**Set problem:** Reproduce the text on beginner skiing tips word for word, starting with "Rain will be" and going on through "alone a greenhorn.".

**Passage:**
--- BEGIN ---
Last Sunday, two classmates and I enjoyed this fabulous feeling. As a beginner, to be honest, I was nervous rather than excited at first. However, I relaxed and began to enjoy myself after dozens of falls, and mastering the skills a little bit. Here are some tips for beginners I can share with all of you from my many falls:

  1. Choose equipment that perfectly fits you!

Proper equipment can be a great support during your skiing and help you ski more effectively, while improper equipment can make you uncomfortable and even be dangerous. Proper boots fit your foot comfortably but snugly. Proper skis fit your skiing ability and height. Proper poles fit your height.

  1. Dress up and stay warm.

Your outer clothes should be waterproof, especially your pants. Sunglasses and gloves are needed.

  1. Check the weather before you go.

Rain will be poor weather for skiing. Unfortunately, the day we went skiing was a rainy day, and a heavy rain! Rain makes the ground too slippery, makes you wet, and makes you feel cold as well. It will be harder for experienced skiers to keep control on a rainy day, let alone a greenhorn.

  1. Don’t be afraid of falls and learn to stand up by yourself.
--- END ---
(Word and item position data)
--- BEGIN ---
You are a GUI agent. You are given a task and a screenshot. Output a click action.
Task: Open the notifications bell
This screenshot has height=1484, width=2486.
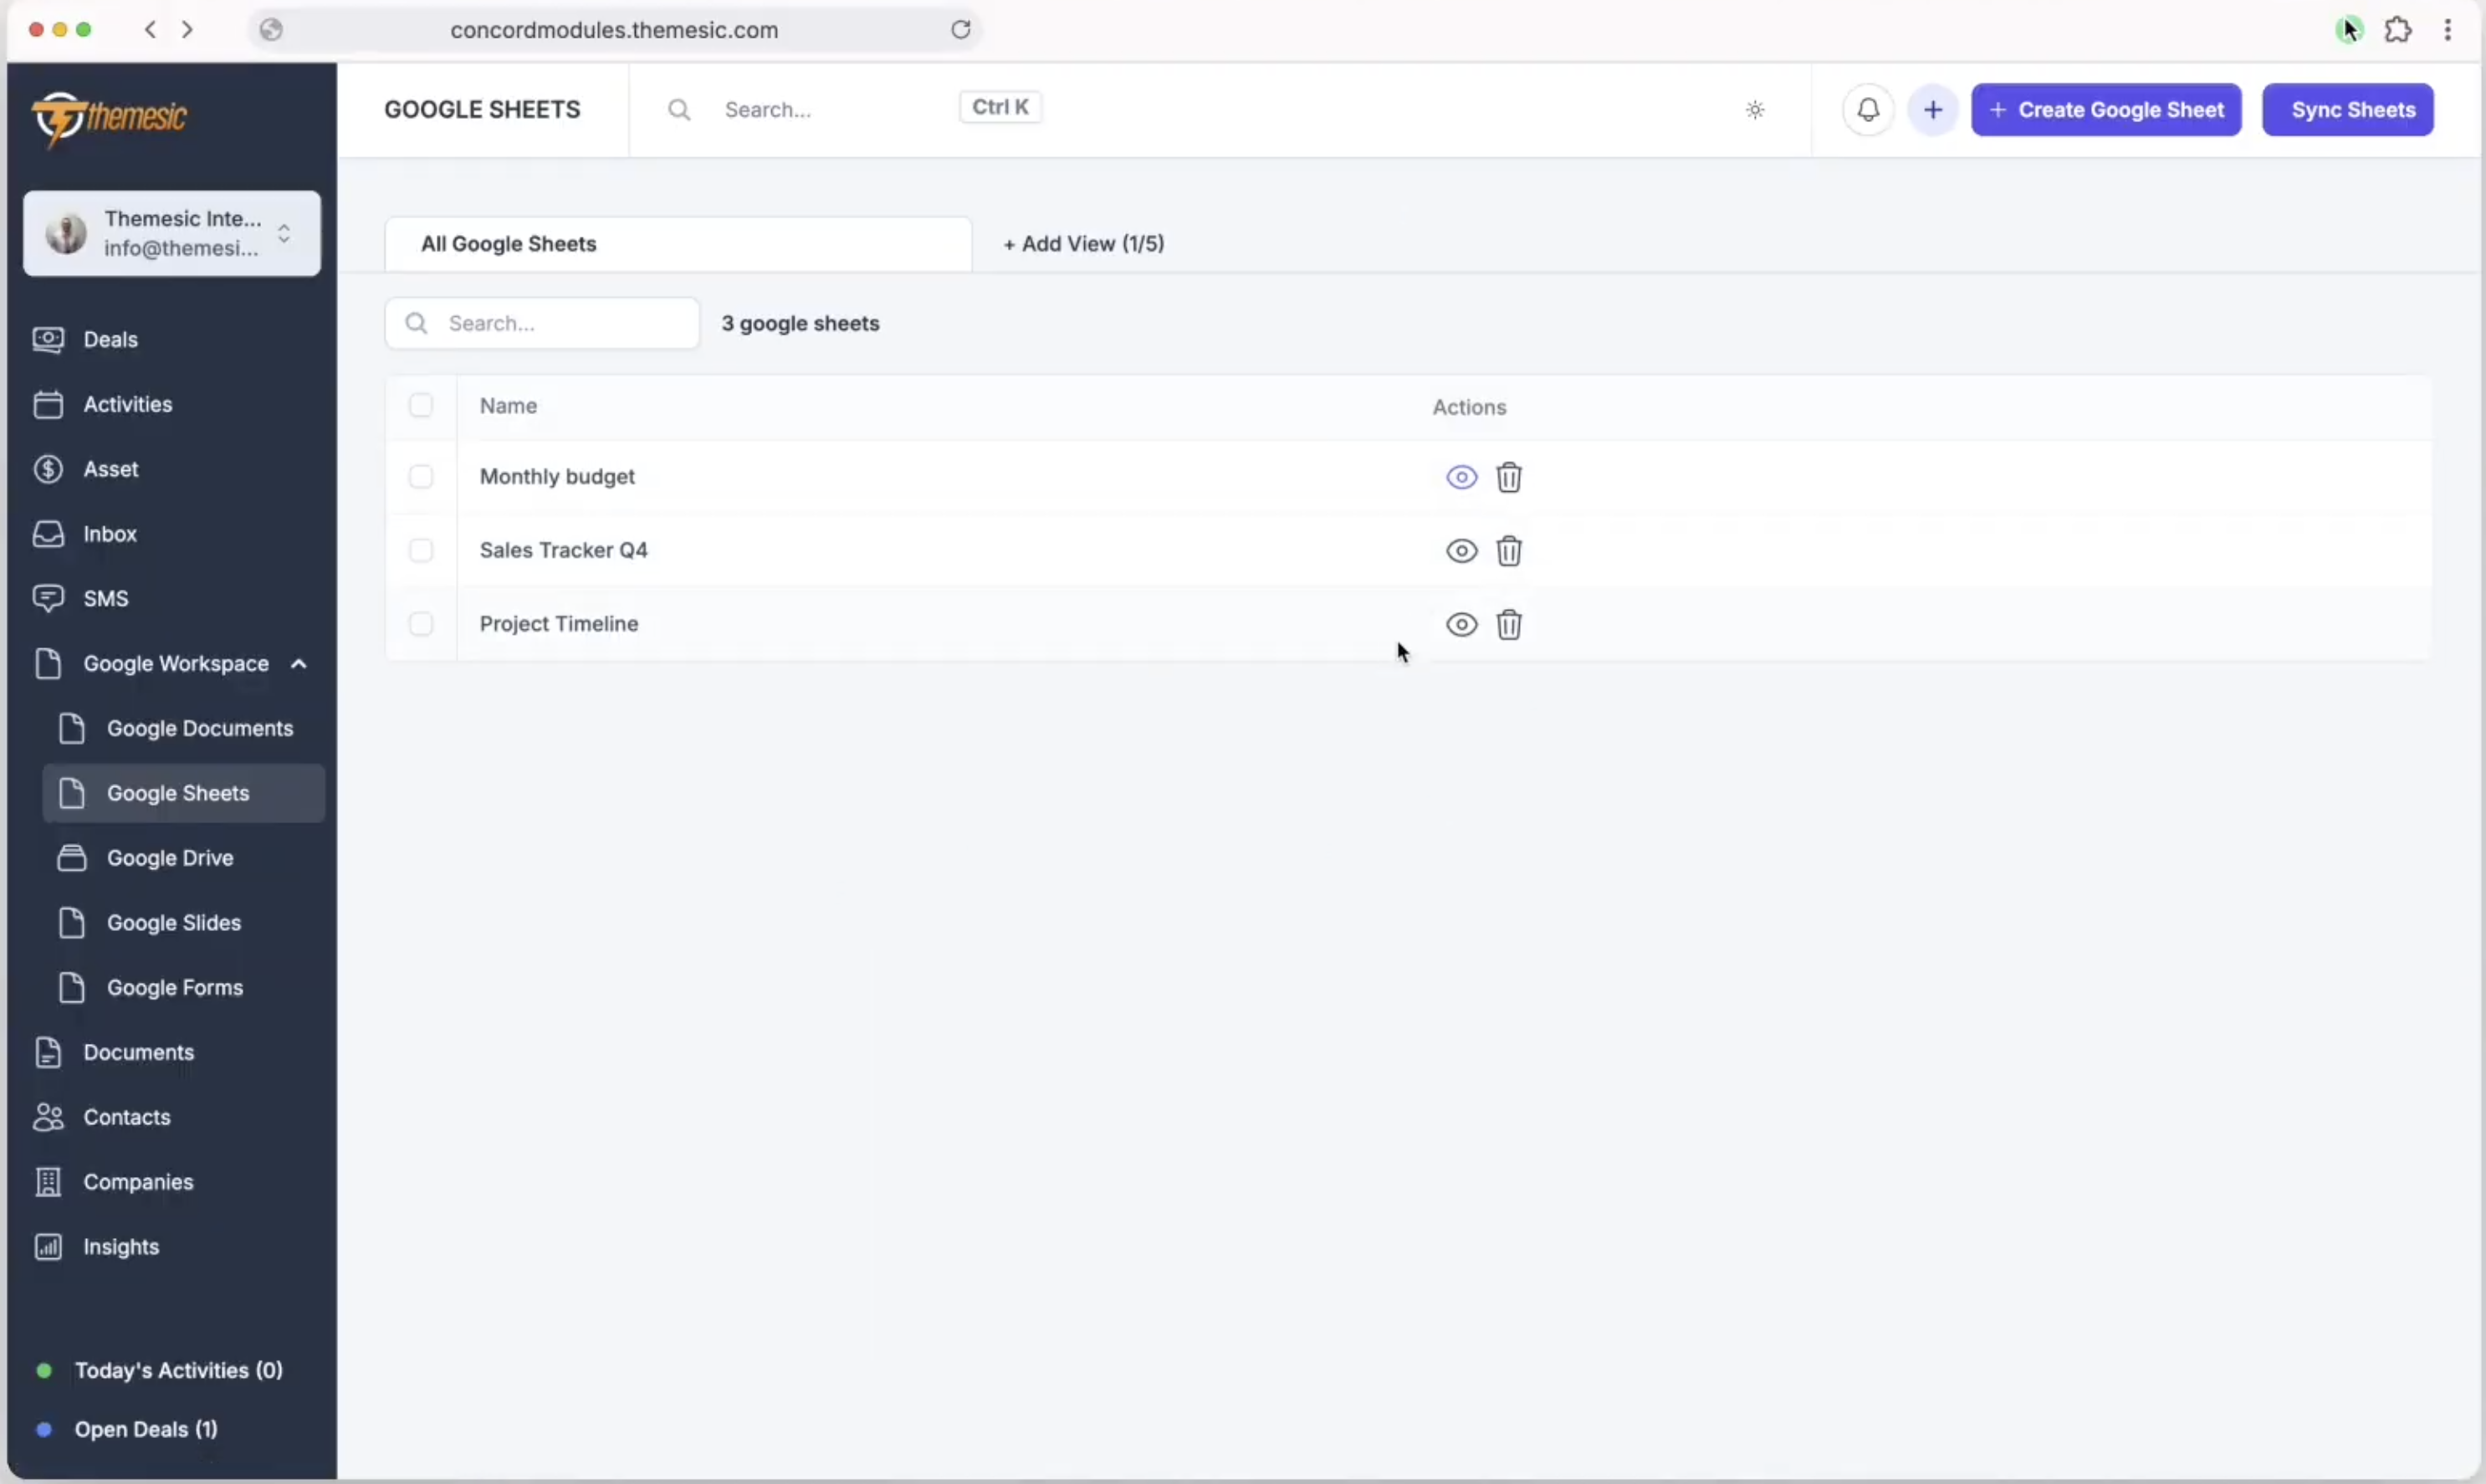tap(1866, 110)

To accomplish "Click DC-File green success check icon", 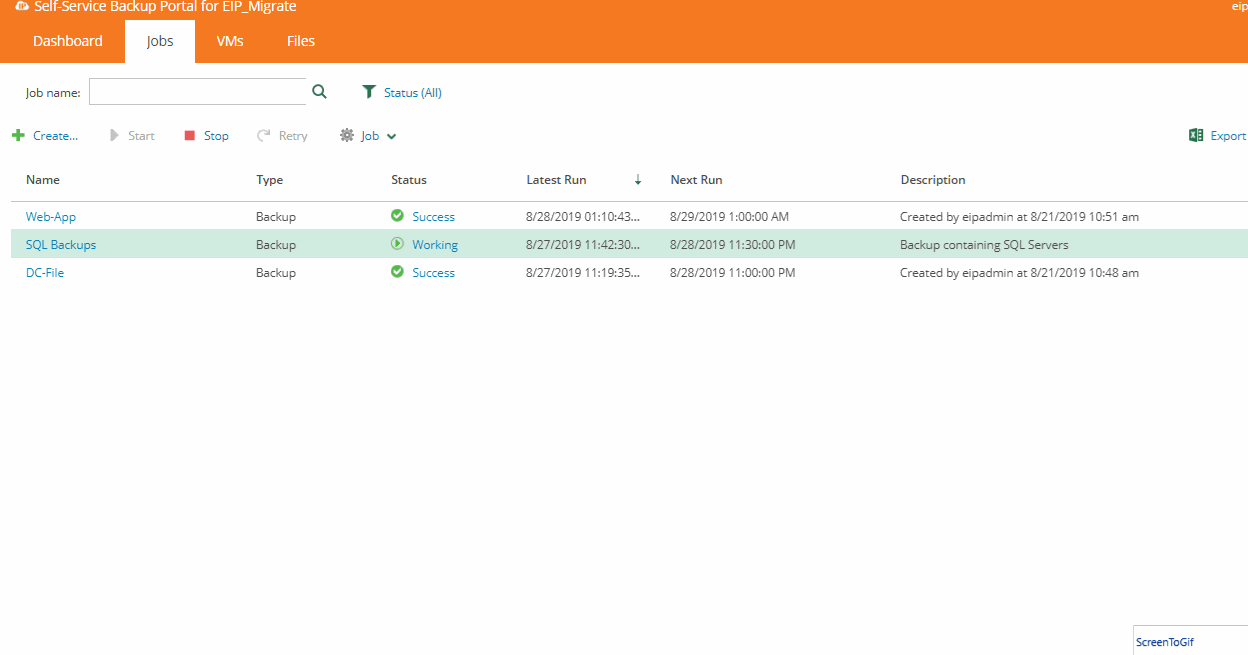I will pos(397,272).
--- END ---
**Result of this exercise:**
Rain will be poor weather for skiing. Unfortunately, the day we went skiing was a rainy day, and a heavy rain! Rain makes the ground too slippery, makes you wet, and makes you feel cold as well. It will be harder for experienced skiers to keep control on a rainy day, let alone a greenhorn.